Convert the part of the data that opens with the line containing "About (68, 52)" and closes with the line containing "Sandy & Axel (70, 827)" into a two-column CSV with the headers text and answer. Each text and its answer share one row, each in its own quoted field, with any line breaks replaced by spaces.

-- START OF Given data --

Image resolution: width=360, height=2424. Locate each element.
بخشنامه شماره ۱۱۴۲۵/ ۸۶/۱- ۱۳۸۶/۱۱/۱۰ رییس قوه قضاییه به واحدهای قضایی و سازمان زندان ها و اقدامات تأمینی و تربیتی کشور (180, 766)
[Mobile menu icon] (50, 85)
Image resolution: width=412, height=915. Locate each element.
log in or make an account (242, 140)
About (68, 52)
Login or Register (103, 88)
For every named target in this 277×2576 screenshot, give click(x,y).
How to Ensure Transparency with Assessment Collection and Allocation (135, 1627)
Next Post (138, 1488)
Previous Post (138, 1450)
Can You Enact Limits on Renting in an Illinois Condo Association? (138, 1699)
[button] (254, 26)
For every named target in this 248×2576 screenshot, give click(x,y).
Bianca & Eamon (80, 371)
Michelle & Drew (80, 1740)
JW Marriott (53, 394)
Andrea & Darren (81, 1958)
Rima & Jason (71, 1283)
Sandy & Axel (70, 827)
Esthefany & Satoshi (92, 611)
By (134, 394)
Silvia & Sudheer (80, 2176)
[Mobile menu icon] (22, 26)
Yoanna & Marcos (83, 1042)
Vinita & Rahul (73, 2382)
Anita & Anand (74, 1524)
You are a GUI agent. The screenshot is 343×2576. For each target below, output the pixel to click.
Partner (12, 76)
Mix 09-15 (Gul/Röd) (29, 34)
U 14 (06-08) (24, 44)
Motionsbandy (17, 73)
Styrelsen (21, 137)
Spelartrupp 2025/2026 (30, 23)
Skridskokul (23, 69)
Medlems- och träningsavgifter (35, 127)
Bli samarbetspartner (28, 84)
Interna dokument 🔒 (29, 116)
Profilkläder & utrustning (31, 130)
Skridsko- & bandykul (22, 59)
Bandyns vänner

-- END OF Given data --

### The response
text,answer
"About","(68, 52)"
"Login or Register","(103, 88)"
"For every named target in this 277×2576 screenshot, give click(x,y). How to Ensure Transparency with Assessment Collection and Allocation","(135, 1627)"
"Next Post","(138, 1488)"
"Previous Post","(138, 1450)"
"Can You Enact Limits on Renting in an Illinois Condo Association?","(138, 1699)"
"[button]","(254, 26)"
"For every named target in this 248×2576 screenshot, give click(x,y). Bianca & Eamon","(80, 371)"
"Michelle & Drew","(80, 1740)"
"JW Marriott","(53, 394)"
"Andrea & Darren","(81, 1958)"
"Rima & Jason","(71, 1283)"
"Sandy & Axel","(70, 827)"